▶ **Available records**
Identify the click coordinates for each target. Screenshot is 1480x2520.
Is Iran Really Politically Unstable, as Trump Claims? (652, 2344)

--

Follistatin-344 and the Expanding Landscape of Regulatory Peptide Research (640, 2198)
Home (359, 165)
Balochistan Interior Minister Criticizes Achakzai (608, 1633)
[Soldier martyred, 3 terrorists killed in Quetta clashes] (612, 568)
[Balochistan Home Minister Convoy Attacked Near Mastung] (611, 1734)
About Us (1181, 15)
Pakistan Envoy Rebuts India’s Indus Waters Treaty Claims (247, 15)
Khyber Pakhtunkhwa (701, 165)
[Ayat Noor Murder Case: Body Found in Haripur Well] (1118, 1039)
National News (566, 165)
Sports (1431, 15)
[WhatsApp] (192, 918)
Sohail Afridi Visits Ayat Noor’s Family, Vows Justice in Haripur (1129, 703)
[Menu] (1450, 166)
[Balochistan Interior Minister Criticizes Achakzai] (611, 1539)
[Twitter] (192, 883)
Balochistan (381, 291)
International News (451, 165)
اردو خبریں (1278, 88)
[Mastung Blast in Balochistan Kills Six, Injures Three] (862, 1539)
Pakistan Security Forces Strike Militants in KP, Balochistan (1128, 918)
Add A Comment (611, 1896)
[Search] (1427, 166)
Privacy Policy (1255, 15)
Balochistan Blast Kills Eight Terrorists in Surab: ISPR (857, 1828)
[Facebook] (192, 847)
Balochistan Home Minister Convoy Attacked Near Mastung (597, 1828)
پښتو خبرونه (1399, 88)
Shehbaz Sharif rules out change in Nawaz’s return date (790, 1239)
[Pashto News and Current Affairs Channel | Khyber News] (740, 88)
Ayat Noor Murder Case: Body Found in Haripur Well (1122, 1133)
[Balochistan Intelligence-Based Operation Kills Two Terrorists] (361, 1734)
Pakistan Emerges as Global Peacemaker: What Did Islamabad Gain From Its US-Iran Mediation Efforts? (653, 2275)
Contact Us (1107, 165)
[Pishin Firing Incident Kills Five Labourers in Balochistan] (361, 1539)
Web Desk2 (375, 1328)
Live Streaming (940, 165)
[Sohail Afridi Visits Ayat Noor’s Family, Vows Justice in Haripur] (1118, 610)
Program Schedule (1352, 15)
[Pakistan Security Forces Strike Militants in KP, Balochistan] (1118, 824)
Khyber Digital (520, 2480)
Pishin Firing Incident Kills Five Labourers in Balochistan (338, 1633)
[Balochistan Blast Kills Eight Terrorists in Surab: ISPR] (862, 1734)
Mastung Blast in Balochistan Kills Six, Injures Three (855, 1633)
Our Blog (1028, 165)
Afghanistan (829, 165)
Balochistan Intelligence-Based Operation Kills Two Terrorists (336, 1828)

* * *

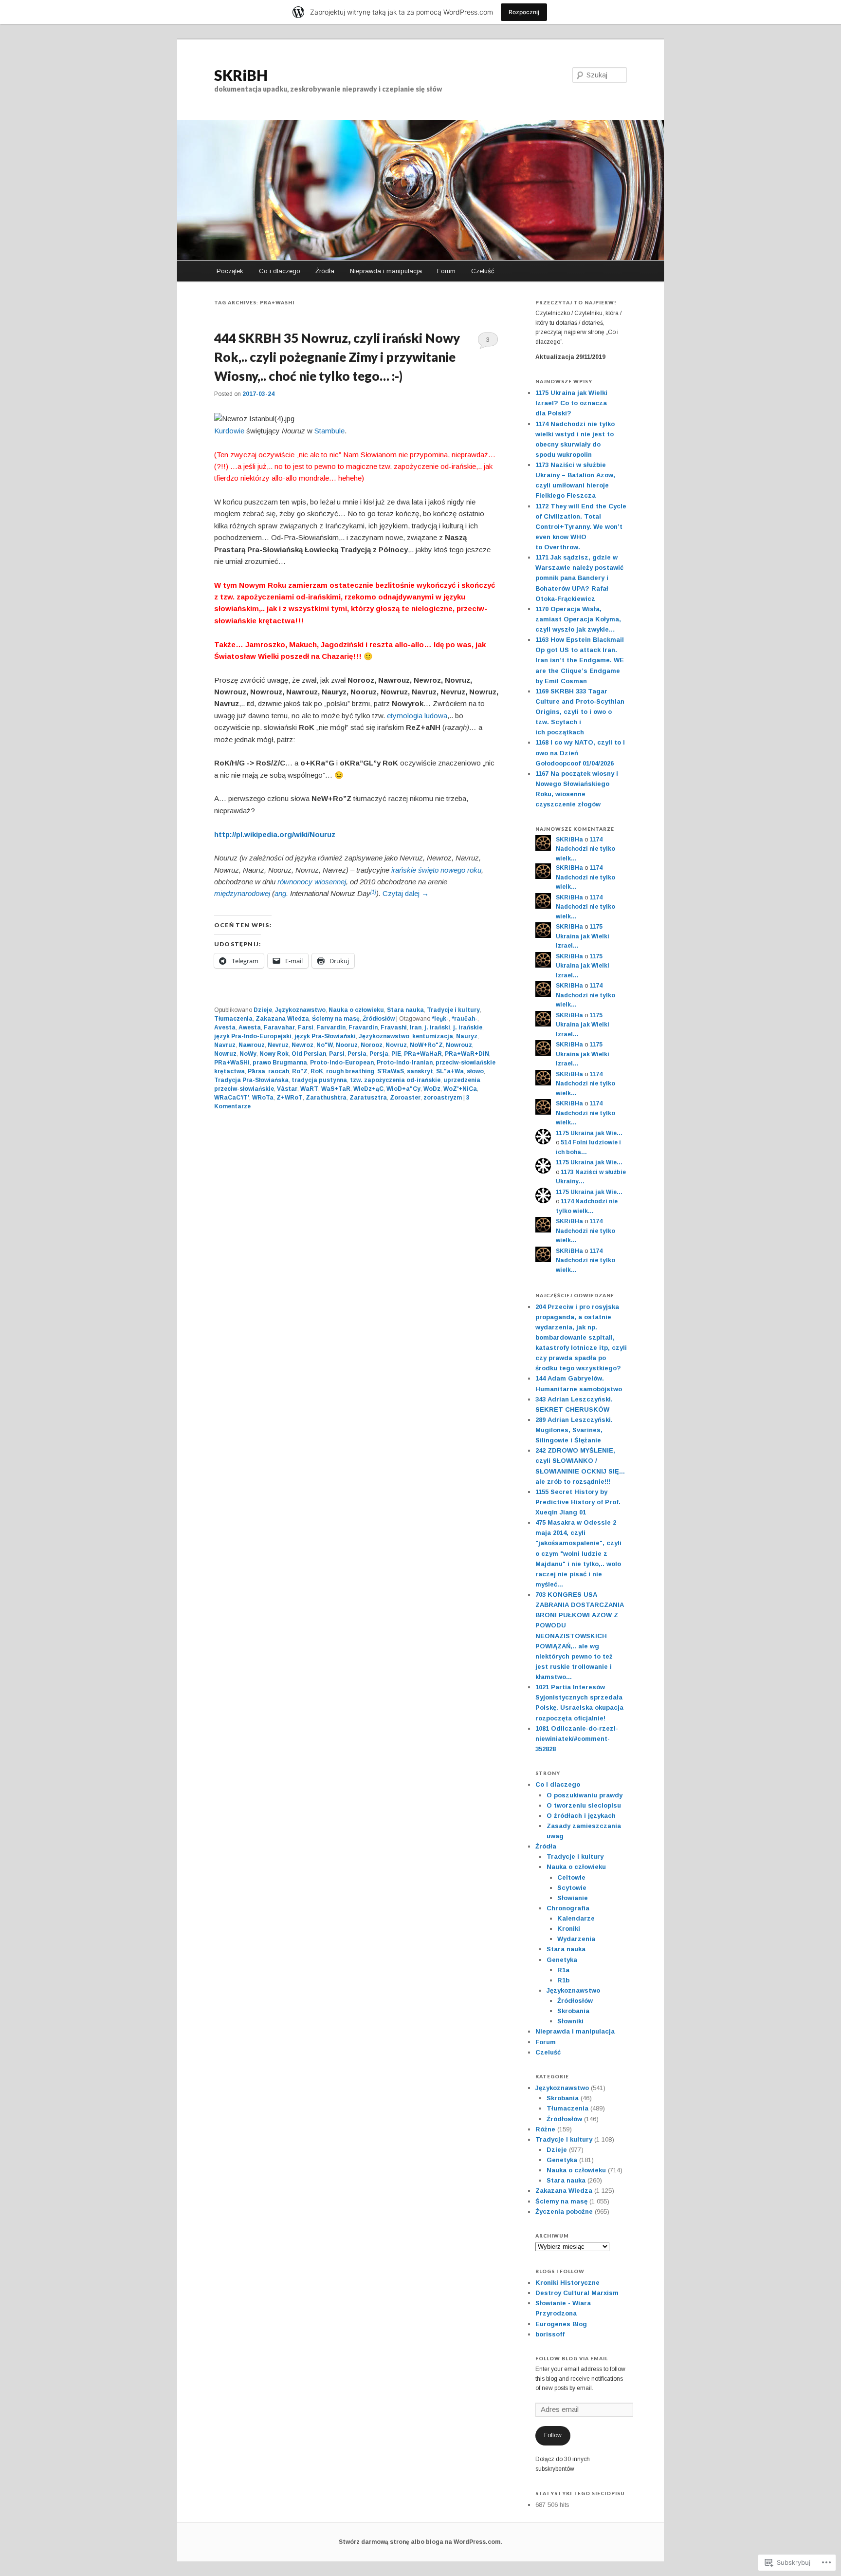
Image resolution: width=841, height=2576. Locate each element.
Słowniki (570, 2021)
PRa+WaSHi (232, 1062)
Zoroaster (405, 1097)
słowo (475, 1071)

▶ **Task requirements**
Take from the material above every line that includes the word "Well".

▶ **Problem solution**
[Ayat Noor Murder Case: Body Found in Haripur Well] (1118, 1039)
Ayat Noor Murder Case: Body Found in Haripur Well (1122, 1133)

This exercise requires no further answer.